=== Extract ===

# Scared to try Android on the Touchpad again....



## TrYp.MyNe (Dec 23, 2011)

Hey all,

I recently had flashed a touchpad with CM9 and then switched it over to AOKP, being as I've ran that on my Gnex and it runs great! My problem is, I flashed this touchpad, and other than some simple crashes, which are normal for beta/alpha software, one day it completely went dead and would not come back on. I'm sure lots of you have seen the stories, where touchpad is workign fine, but then even with all the button combinations and different chargers and such, touchpad still can't be brough back to life, and u ltimately end up in repair to fix the issue. I'm assuming it leads down to the battery getting so low of a charge that the charging system doesn't see it anymore, and won't power it up. I'm not sure what happens here, or if that's even the case, but I do know I just got my touchpad back after repair, and it's working fine, but I don't really want the whole dead touchpad thing to happen again, albeit knowing what I'm doing with installing Android on it. Do you all recommend anything in particular for running Android on the touchpad, or should I wait to run it again, or what? Love WebOS but Android has all the apps we like to use and it ran smooth other than a few bugs, and the death crash of it. Let me know guys, thanks.

Matt


----------



## Bernardo7 (Dec 9, 2011)

Can't advise you what to do, but I installed CM7 on my touchpad, and then CM9, and I've never looked back. A few minor gripes (no VPN, I never managed to get the calendar to sync with Exchange, no microphone, and Netflix is perfectly usable but has minor bugs) but this is minimal compared to the pluses: All the apps (including Chrome), it's pretty solid, no crashes, no strange behavior, it's ICS and that's pretty sweet.

All I can say is I bought my TP not for WebOS, but in the expectation that someone would port Android. If that's why you bought yours, maybe that answers your question...

Good luck either way.


----------



## nevertells (Oct 29, 2011)

Bernardo7 said:


> Can't advise you what to do, but I installed CM7 on my touchpad, and then CM9, and I've never looked back. A few minor gripes (no VPN, I never managed to get the calendar to sync with Exchange, no microphone, and Netflix is perfectly usable but has minor bugs) but this is minimal compared to the pluses: All the apps (including Chrome), it's pretty solid, no crashes, no strange behavior, it's ICS and that's pretty sweet.
> 
> All I can say is I bought my TP not for WebOS, but in the expectation that someone would port Android. If that's why you bought yours, maybe that answers your question...
> 
> Good luck either way.

===

What to work on:
1 - Can you condense the paragraph of Bernardo7's post in the thread that begins "Can't advise you what to do" into a short bulleted list that keeps its main facts?
2 - In the thread, which ROM did TrYp.MyNe switch the touchpad to after flashing CM9?
The data that comes next is separate material from the thread.

=== Dataset extract ===

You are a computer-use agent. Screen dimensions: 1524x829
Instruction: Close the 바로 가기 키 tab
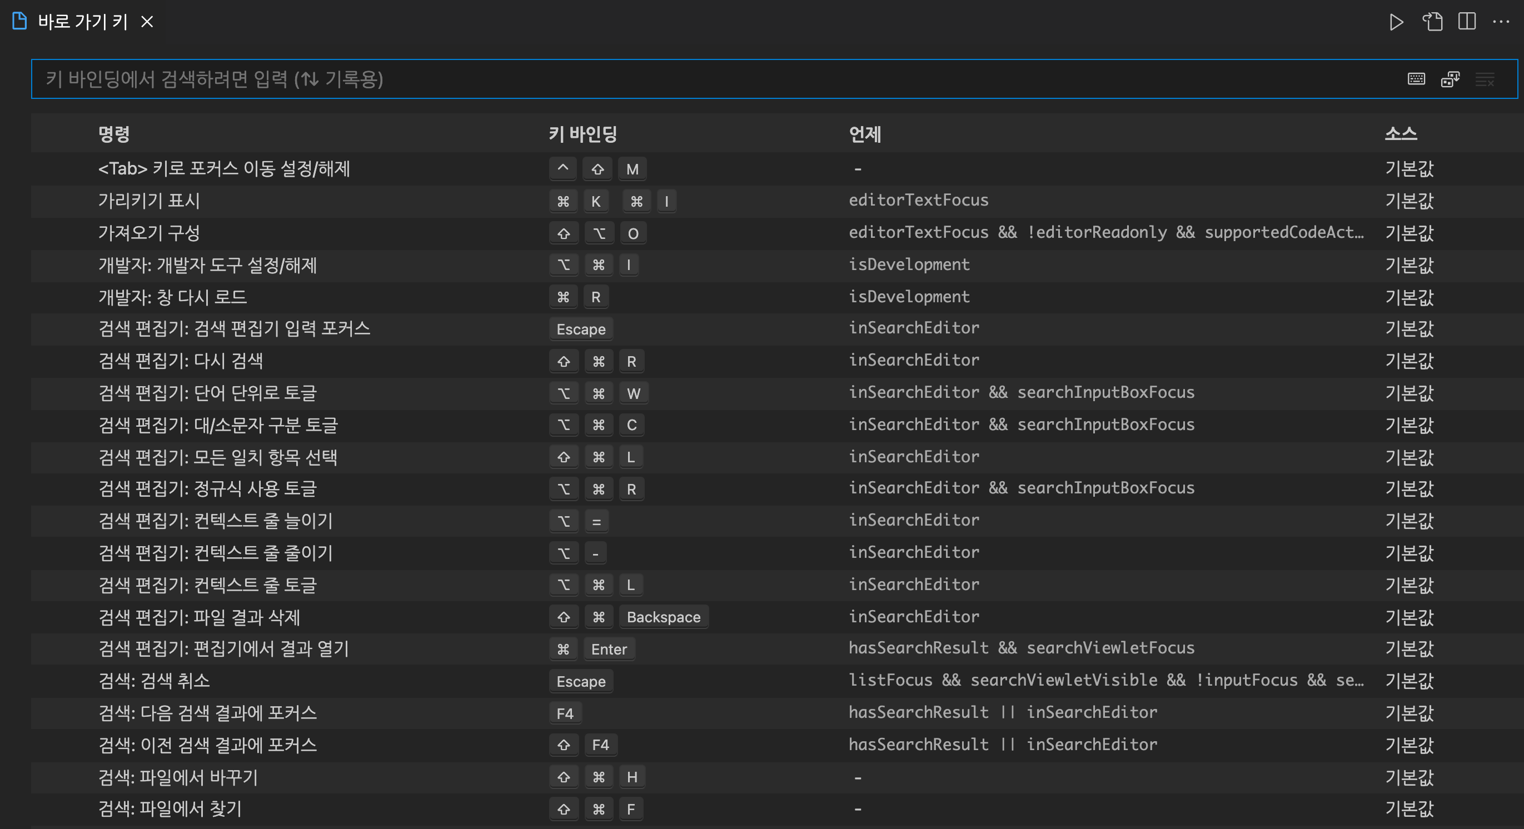coord(147,22)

===

Answers for the tasks:
1 -
- Installed CM7 on the touchpad, then CM9, with no regrets.
- Minor gripes: no VPN, the calendar never synced with Exchange, no microphone, and Netflix is usable but has minor bugs.
- These are minimal next to the pluses: all the apps (including Chrome), solid performance, no crashes, no strange behavior, and it's ICS.

2 - AOKP.